# Would you expert growers check this out for me?



## Stone again! (Apr 21, 2011)

Would you expert grows check this learning/growing system out for me and tell me if it is worth the $47.00?  http://XXX.howtogrowweed420.com/ It is normally $57.00 and they emailed me a coupon for $10.00 off... I know is't a lot of info for that, but I don't know enough about the field, to know if their system is worth the time and effort for a newbie like me... I would appreciate any and all advice here guys! ...Thanks in advance...
Ok I changed the HHH to  XXX You will have to change it back when you get it to your search engine...


----------



## OGKushman (Apr 21, 2011)

Before we click on something that could compromise our saftey, gotta change that live link so we can copy and paste into browser.


----------



## Stone again! (Apr 21, 2011)

OGKushman said:
			
		

> Before we click on something that could compromise our saftey, gotta change that live link so we can copy and paste into browser.

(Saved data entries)
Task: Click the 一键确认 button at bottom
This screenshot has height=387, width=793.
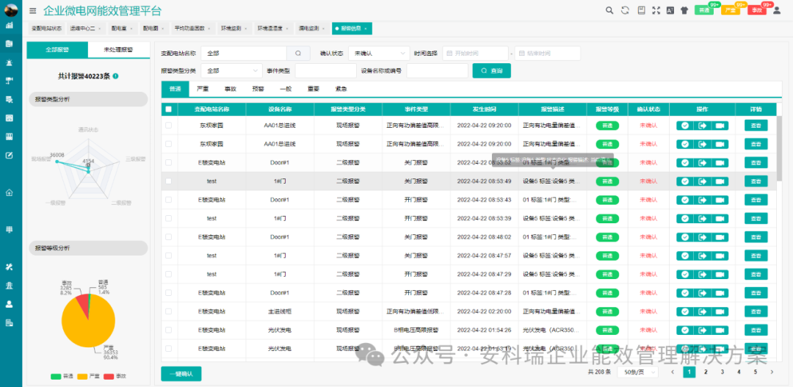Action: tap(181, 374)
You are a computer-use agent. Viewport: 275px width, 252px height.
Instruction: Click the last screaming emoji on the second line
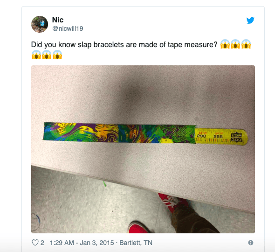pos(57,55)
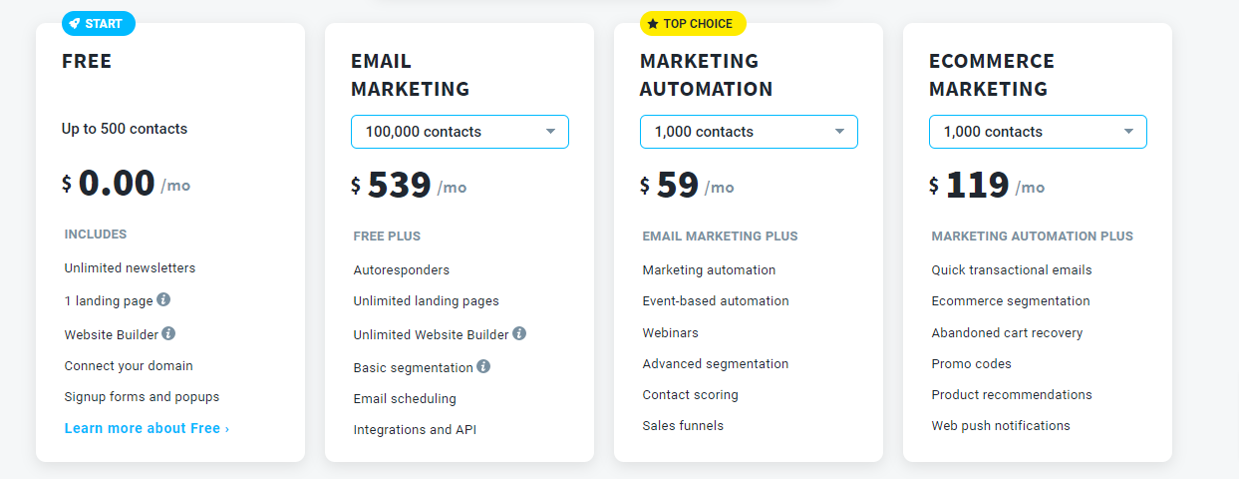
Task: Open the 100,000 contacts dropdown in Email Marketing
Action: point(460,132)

* * *

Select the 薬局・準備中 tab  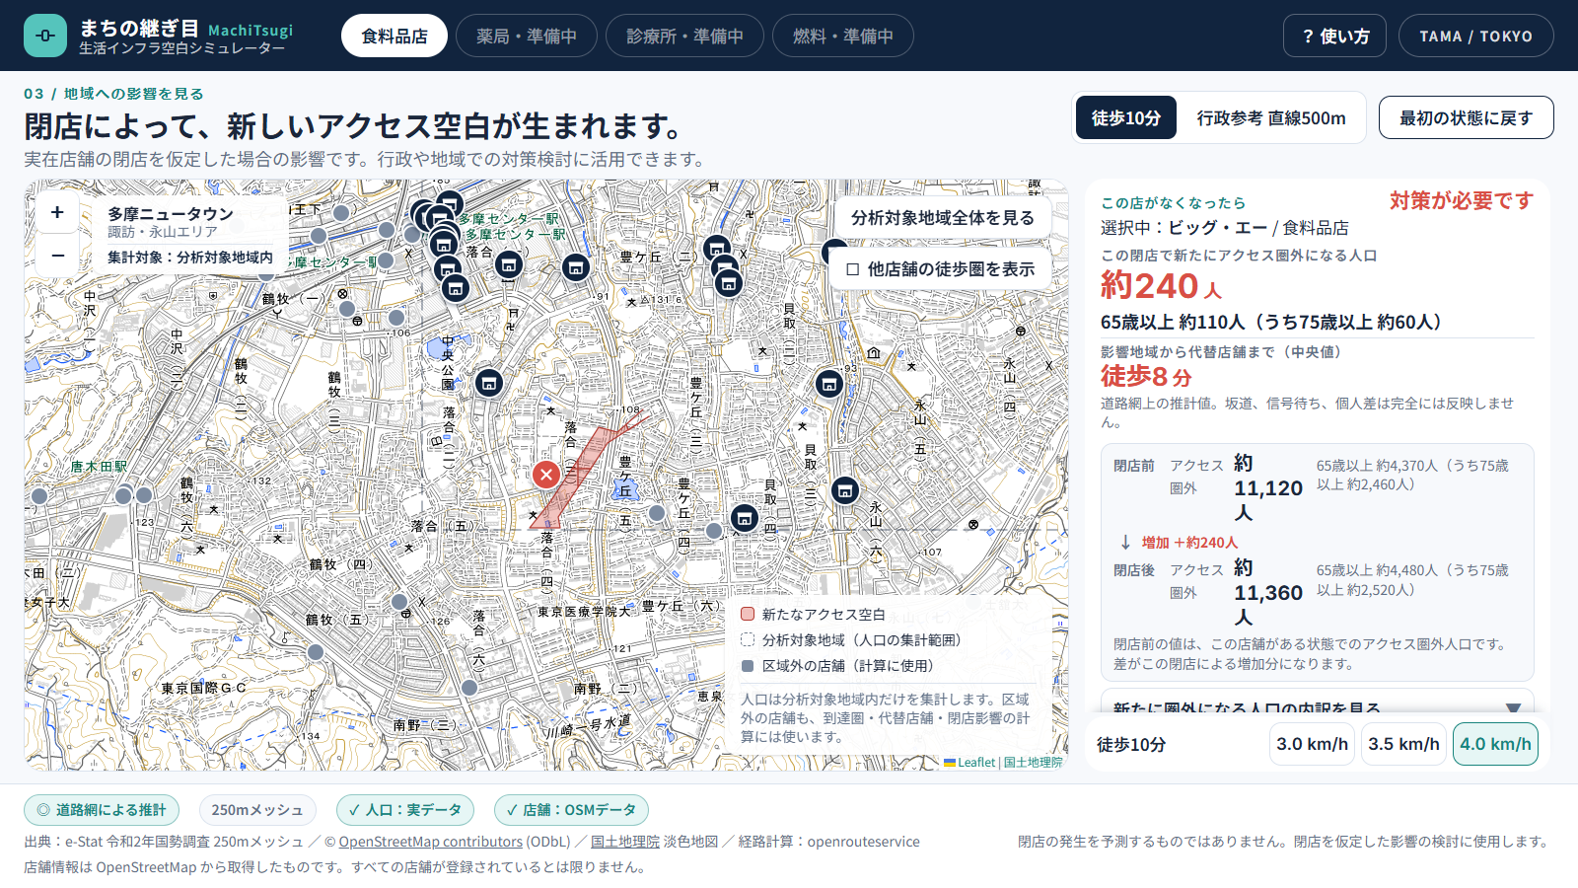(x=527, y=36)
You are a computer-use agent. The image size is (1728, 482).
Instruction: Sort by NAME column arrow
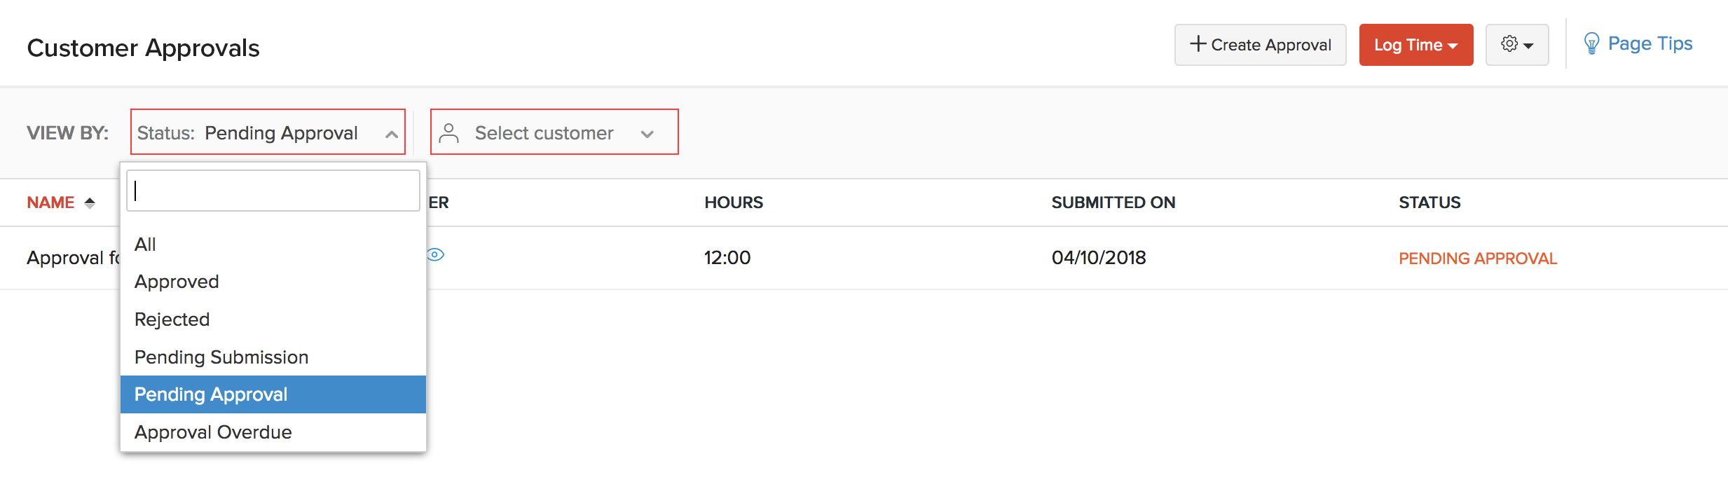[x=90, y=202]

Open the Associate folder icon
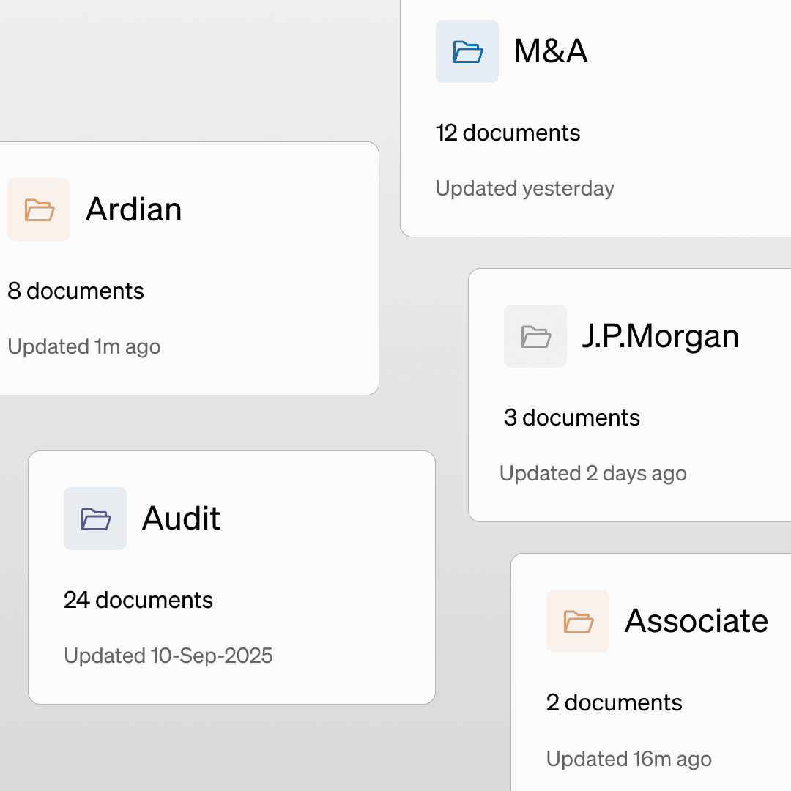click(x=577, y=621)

* * *

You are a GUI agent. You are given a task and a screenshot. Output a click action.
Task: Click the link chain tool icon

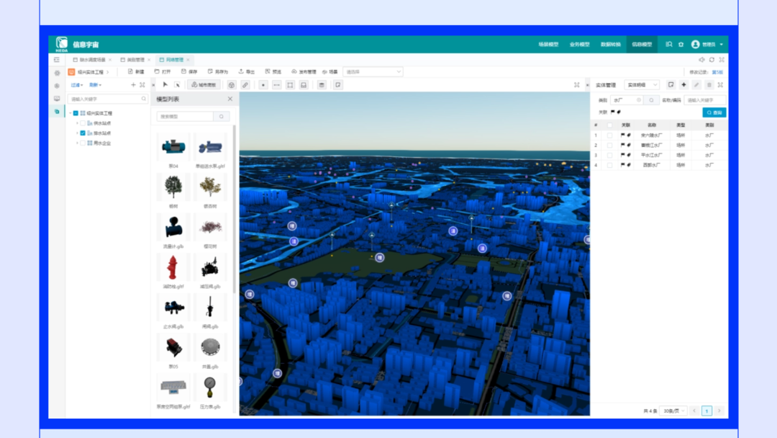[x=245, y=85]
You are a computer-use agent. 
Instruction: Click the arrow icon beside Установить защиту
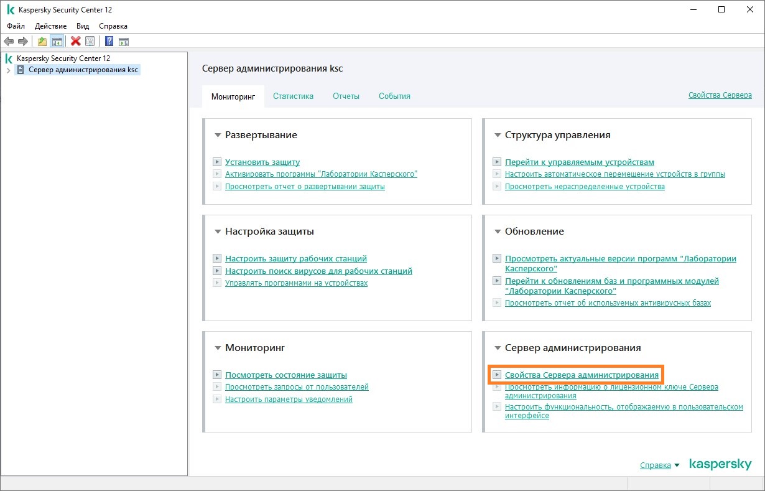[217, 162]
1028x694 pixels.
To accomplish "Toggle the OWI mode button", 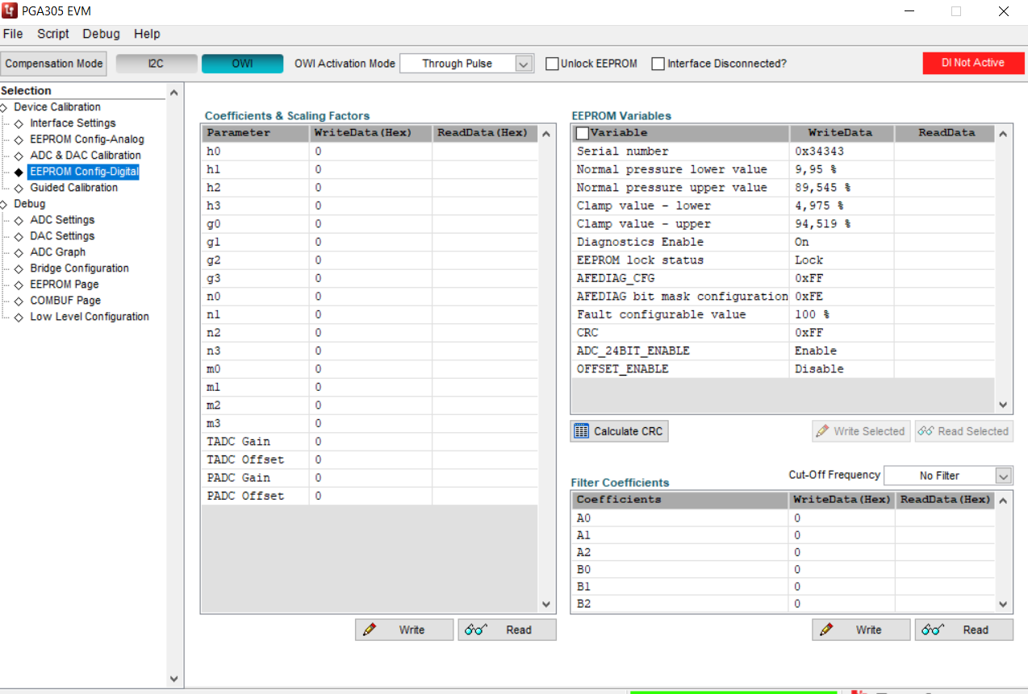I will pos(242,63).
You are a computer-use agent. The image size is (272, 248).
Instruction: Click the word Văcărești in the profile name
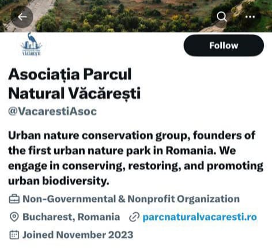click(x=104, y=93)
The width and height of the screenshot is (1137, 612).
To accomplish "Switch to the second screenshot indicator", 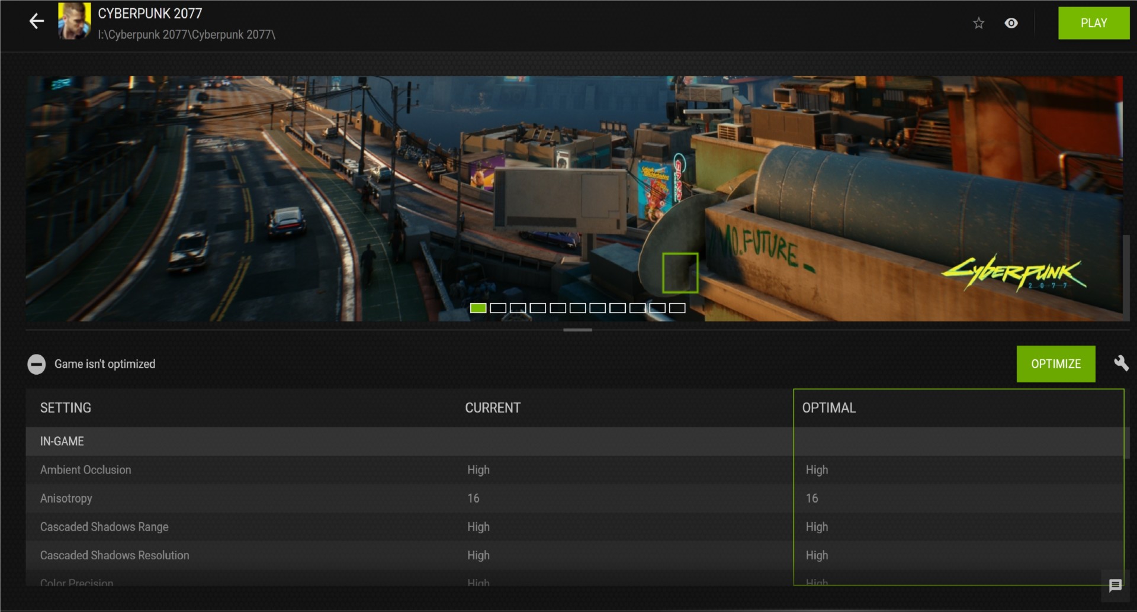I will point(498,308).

_ACTION ITEM 1_
In the forum thread about the growing system, what price does the system normally sell for?
_ACTION ITEM 2_
Extend the forum thread about the growing system, picking up right after its last line.

_EXERCISE RESPONSE 1_
It normally sells for $57.00.

_EXERCISE RESPONSE 2_
 How do I do that?


----------



## Stone again! (Apr 21, 2011)

orangesunshine said:
			
		

> i am no expert---but common sense tells me if it is a book than buy it---"growing system" for $57 sounds like a scam---this is an expensive hobby---light bulbs alone can cost $75---your hard earned dough would probably be better spent elsewhere---lose your live link from www to xxx or something


I don't think it is a scam. You would have to take a look at it closer... I know nothing about the author/authors and if the are famous for their growing, or are they just sling manure around... ?
PS... I switched the HHH to an XXX as you requested, but you have to switch it back, when you get to your search engine... Thanks for you help...


----------



## Stone again! (Apr 21, 2011)

Does anybody recognize any of their names? Anybody?


----------



## smokingjoe (Apr 21, 2011)

I don't even need to look at that link to determine you'd be wasting your hard earned.  You will find everything in it and then some in the search feature of this very site.


----------



## Roddy (Apr 22, 2011)

This is the only knowledge I use, cost is right there in my range and the info is spot on in most cases!


----------



## Growdude (Apr 22, 2011)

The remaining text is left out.